▶ **Available records**

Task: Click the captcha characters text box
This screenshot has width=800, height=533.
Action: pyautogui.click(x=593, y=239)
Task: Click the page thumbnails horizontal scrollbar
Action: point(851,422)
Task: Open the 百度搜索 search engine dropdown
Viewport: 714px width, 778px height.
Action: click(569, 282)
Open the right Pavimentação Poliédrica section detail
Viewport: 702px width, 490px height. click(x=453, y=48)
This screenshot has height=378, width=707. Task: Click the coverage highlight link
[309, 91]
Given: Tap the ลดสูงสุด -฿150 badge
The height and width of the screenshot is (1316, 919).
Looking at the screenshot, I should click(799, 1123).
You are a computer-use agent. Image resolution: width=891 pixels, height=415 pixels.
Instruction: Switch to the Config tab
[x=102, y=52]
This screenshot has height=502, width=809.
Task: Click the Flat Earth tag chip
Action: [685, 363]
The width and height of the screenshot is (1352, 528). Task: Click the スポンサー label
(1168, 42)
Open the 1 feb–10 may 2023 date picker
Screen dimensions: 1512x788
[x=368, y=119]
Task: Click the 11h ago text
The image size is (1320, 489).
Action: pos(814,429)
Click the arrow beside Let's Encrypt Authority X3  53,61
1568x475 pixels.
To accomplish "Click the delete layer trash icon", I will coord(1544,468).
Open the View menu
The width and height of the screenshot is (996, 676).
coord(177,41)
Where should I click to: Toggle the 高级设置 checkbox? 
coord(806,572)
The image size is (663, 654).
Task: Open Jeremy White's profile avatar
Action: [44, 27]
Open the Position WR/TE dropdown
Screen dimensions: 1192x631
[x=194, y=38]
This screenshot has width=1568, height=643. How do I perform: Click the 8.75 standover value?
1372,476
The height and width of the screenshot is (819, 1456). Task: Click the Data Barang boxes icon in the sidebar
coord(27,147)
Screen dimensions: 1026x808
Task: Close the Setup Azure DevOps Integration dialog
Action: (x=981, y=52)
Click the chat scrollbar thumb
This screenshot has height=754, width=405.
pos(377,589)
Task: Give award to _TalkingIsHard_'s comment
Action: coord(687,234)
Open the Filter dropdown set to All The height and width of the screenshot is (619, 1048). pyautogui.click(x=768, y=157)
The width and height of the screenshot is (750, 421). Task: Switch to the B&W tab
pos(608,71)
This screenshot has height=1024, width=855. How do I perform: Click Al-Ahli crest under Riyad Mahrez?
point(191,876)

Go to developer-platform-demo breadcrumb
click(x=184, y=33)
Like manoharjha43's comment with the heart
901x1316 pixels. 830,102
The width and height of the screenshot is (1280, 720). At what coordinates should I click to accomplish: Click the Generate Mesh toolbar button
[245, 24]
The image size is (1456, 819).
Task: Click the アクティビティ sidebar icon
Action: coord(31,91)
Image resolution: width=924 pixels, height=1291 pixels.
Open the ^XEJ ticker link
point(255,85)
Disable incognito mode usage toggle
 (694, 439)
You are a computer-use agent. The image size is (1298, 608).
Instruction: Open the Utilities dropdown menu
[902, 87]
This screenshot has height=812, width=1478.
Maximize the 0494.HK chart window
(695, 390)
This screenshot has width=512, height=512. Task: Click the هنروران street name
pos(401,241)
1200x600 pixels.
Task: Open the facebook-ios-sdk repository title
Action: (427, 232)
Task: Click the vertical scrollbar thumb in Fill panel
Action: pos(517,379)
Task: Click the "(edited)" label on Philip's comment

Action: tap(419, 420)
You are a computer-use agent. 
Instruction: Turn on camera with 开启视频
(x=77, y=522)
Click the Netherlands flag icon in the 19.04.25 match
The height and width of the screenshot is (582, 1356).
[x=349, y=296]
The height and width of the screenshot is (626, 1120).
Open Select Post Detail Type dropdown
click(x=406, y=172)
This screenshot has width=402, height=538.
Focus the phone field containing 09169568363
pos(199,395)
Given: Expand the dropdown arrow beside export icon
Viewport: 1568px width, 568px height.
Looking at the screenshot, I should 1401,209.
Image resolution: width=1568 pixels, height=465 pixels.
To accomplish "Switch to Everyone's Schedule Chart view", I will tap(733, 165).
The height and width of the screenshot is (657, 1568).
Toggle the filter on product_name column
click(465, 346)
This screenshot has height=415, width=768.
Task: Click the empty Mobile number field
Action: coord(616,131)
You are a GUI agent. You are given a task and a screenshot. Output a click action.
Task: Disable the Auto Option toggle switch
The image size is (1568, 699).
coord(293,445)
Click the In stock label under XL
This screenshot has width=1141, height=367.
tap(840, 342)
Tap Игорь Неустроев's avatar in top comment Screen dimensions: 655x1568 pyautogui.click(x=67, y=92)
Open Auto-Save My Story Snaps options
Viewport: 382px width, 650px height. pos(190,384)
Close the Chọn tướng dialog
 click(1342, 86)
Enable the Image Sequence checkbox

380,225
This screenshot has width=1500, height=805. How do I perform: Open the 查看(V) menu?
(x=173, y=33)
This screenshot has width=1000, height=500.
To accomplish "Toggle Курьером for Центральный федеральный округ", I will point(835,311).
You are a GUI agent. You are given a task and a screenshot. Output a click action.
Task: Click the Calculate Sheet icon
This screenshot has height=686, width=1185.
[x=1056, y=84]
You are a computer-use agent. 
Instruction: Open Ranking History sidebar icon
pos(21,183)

▶ **About this exercise**
Among the entries above, which lines include "computer"? List them all.

▶ **Reply to the task**
You are a computer-use agent. Image resolution: width=891 pixels, height=415 pixels.
You are a computer-use agent. The image size is (1298, 608).
You are a computer-use agent. 
You are a computer-use agent. 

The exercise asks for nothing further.